Газеты выбрасывались в сортир и шли на растопку. Для того и привозились детьми. Они же навезли мне груду романов Харуки Мураками, сказав, что сей японец сейчас самый читаемый автор. Я принялся за штудию, сибаритствуя напропалую.
Романы становились всё толще. Мне нравился налёт мистики. Но мистика – это нюанс. А вот персонажи, раскосые, как и господин Мураками, видимо, обладали чертами, присущими всему нынешнему поколению сынов Ямато. Они постоянно лезли под душ, меняли бельё и одежду, сморкались в бумажные салфетки («Я никогда не доверяю мужчинам, имеющим носовые платки»! ), чистили уши специальными палочками и, с ума сойти, то и дело надраивали зубы. Если этот Харуки плоть от плоти своих героев, то мне бы он доверял уже потому, что я в деревенском быту обходился без носовых платков. Сморкался в тряпку, валявшуюся на палитре и, как правило, сухую, без краски. Бывало фурану из обеих ноздрей с помощью пальцев, так вся Япония содрогается будто под ударом мощного цунами. Да, гунны мы с немытыми ноздрями. И вообще, живём от бани до бани, бреемся раз в неделю, зубы чистим, правда, регулярно, но если не забываем об этом. Да, варвар я, варвар в драном свитере и стоптанных чунях. Зато в этом одеянии я чувствую себя человеком, которому плевать на испражнения цивилизации, что демонстрируют на подиумах говорливые кутюрье и пустоглазые модели, шагающие от и до на вывихнутых ногах.
Так о чём бишь я, как говорил Эскулап, теряя за выпивкой нить беседы.
А вот о чём. Особенно поразила меня любовь одного из персонажей Мураками к трактату Иммануила Канта «Критика чистого разума». Ведь этого не могло быть, потому что не могло быть никогда, но это было!

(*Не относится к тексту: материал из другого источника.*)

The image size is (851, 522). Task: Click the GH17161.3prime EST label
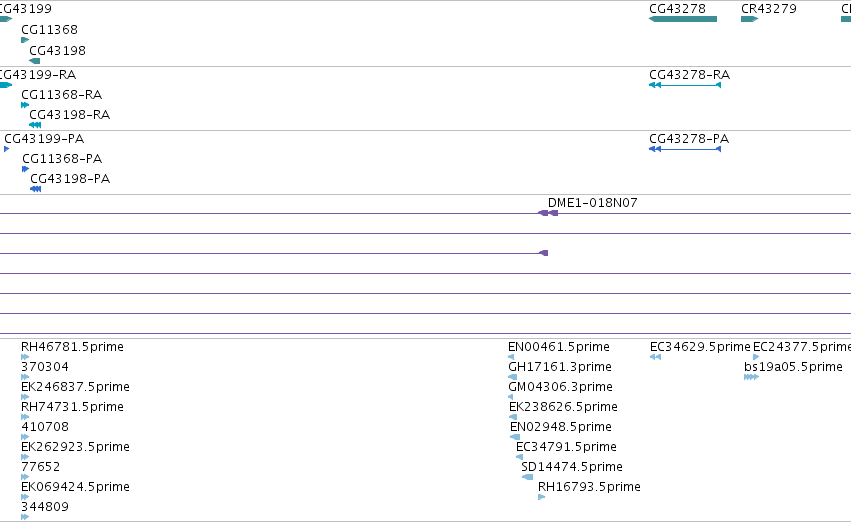[560, 367]
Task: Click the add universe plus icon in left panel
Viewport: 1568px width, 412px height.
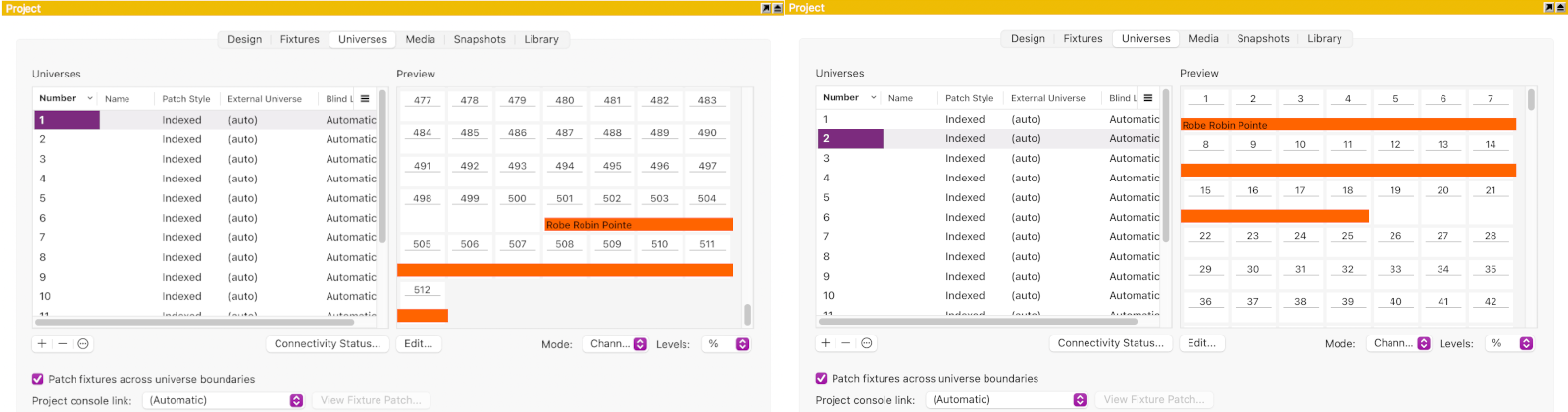Action: [42, 344]
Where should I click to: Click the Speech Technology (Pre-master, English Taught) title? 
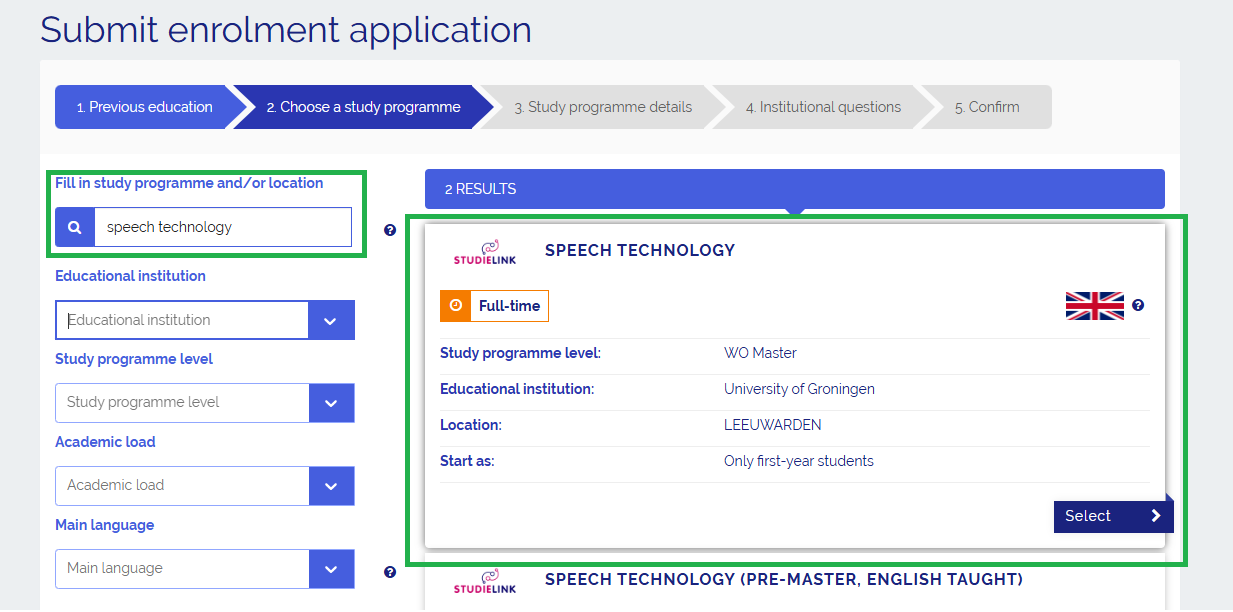pos(783,579)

Отдавая дань памяти Виталия Бугрова, когда-то подсунувшего мне книгу великого философа, я много раз шёл в атаку на предисловие, но отступал после первого абзаца, гласившего, что «на долю человеческого разума в одном из видов его познания выпала странная судьба: его осаждают вопросы, от которых он не может уклониться, так как они навязаны ему его собственной природой; но в то же время он не может ответить на них, так как они превосходят возможности человеческого разума».
Эти строки предостерегали от дальнейших [попыток] разобраться в том, что явно превосходило возможности моих извилин. В конце концов, если меня и осаждают какие-то вопросы, диктуемые моей природой, то все они доступны моему не слишком чистому разуму априори, а потому разрешимы апостериори, герр Кант и господин Мураками.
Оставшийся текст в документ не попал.